**Teks yang diberikan:**
====

Pergi merantau. Sumber gambar : muda.kompasiana.com |
Besok, rencananya suami akan mengajak kami jalan-jalan
(entah ke mana, paling-paling menikmati soto Lamongan di Jalan Gajah Mada. Hehehhehe).
Katanya, ini untuk merayakan satu dekade perantauan. Ceritanya, suami pertama
kali menginjakkan kaki di sini tepat pada tanggal 15 Juni 2003, tepat 10 tahun
yang lalu. Mengawali perantauan dengan ikut membantu berdagang di tempat bulek,
pindah ke tempat paklek yang lain, sampai akhirnya bisa membuka usaha sendiri
bersama kakak. Kuliah dan lulus dan akhirnya memegang sendiri usaha yang telah
dirintis. Lanjut menikah dan tinggal di rumah kontrakan selama satu tahun. Tahun
kedua mulai
menempati rumah sendiri (alhamdulillah, meski kredit, hehehhe), dan
alhamdulillahnya lagi, anak lahir di rumah sendiri (maksudnya di bidan dan
pulang ke rumah sendiri, bukan pulang ke rumah kontrakan). Dan kini suami
menjalani aktivitas sebagai wirausahawan dan guru komputer di SMK.
Mungkin cerita singkat tentang suami saya biasa-biasa saja,
seperti kebanyakan orang lain dalam menjalani hidup, sekolah, bekerja, ada yang
bisa kuliah, menikah, punya anak, punya mantu, punya cucu, dan meninggal. Tapi saya
yakin, ada nilai, pengalaman, perasaan, tekad, harapan, serta visi di tiap-tiap
langkah hidup yang dijalani, termasuk nilai MERANTAU sebagai jalan yang kami
pilih.

====

**Tugas yang diberikan a:** Tuliskan sebagai daftar bernomor baris-baris entri mulai dari baris yang memuat "Click the red scarf icon" sampai baris yang memuat "The height and", termasuk kedua baris itu, tanpa baris kosong.
Entri di bawah ini sama sekali tidak ada hubungannya dengan teks tentang merantau di atas.

**Daftar entri:**
====

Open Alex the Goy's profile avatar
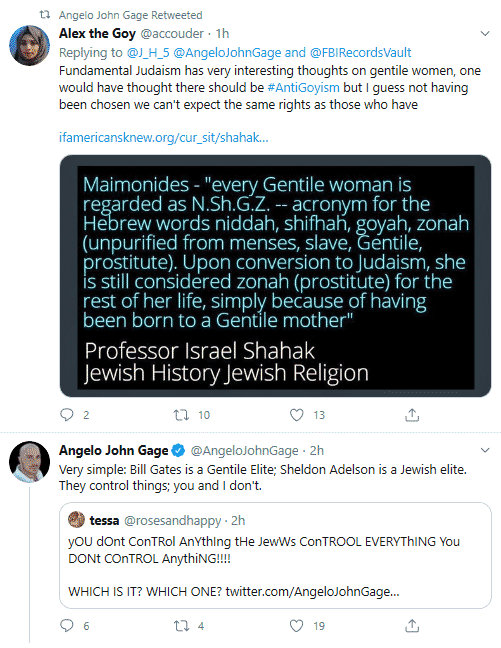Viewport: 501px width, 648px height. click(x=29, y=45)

====

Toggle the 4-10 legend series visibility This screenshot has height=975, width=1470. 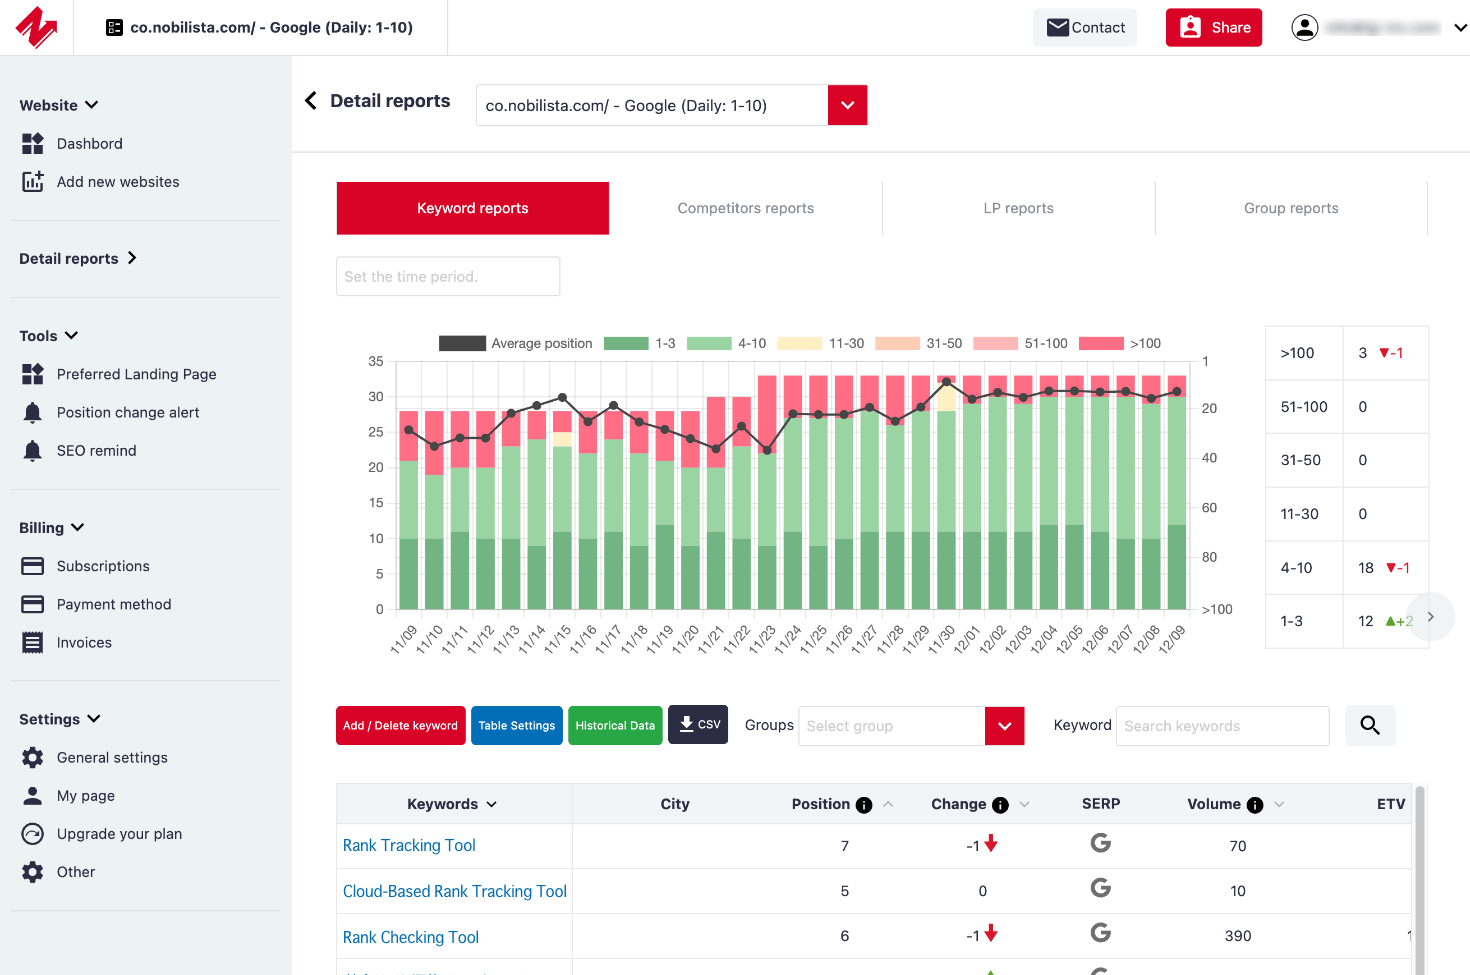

====

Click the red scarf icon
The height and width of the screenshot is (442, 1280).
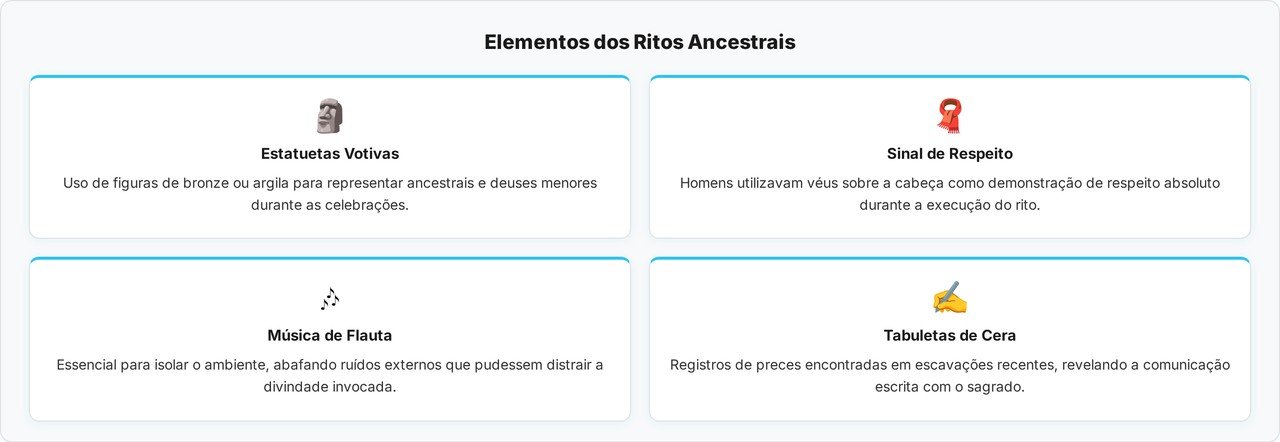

====

**Tugas yang diberikan b:** Ketik ulang seluruh teks tentang merantau di atas tanpa mengubah apa pun.

**Jawaban lengkap a:**
1. Click the red scarf icon
2. The height and width of the screenshot is (442, 1280).

**Jawaban lengkap b:**
Pergi merantau. Sumber gambar : muda.kompasiana.com |
Besok, rencananya suami akan mengajak kami jalan-jalan
(entah ke mana, paling-paling menikmati soto Lamongan di Jalan Gajah Mada. Hehehhehe).
Katanya, ini untuk merayakan satu dekade perantauan. Ceritanya, suami pertama
kali menginjakkan kaki di sini tepat pada tanggal 15 Juni 2003, tepat 10 tahun
yang lalu. Mengawali perantauan dengan ikut membantu berdagang di tempat bulek,
pindah ke tempat paklek yang lain, sampai akhirnya bisa membuka usaha sendiri
bersama kakak. Kuliah dan lulus dan akhirnya memegang sendiri usaha yang telah
dirintis. Lanjut menikah dan tinggal di rumah kontrakan selama satu tahun. Tahun
kedua mulai
menempati rumah sendiri (alhamdulillah, meski kredit, hehehhe), dan
alhamdulillahnya lagi, anak lahir di rumah sendiri (maksudnya di bidan dan
pulang ke rumah sendiri, bukan pulang ke rumah kontrakan). Dan kini suami
menjalani aktivitas sebagai wirausahawan dan guru komputer di SMK.
Mungkin cerita singkat tentang suami saya biasa-biasa saja,
seperti kebanyakan orang lain dalam menjalani hidup, sekolah, bekerja, ada yang
bisa kuliah, menikah, punya anak, punya mantu, punya cucu, dan meninggal. Tapi saya
yakin, ada nilai, pengalaman, perasaan, tekad, harapan, serta visi di tiap-tiap
langkah hidup yang dijalani, termasuk nilai MERANTAU sebagai jalan yang kami
pilih.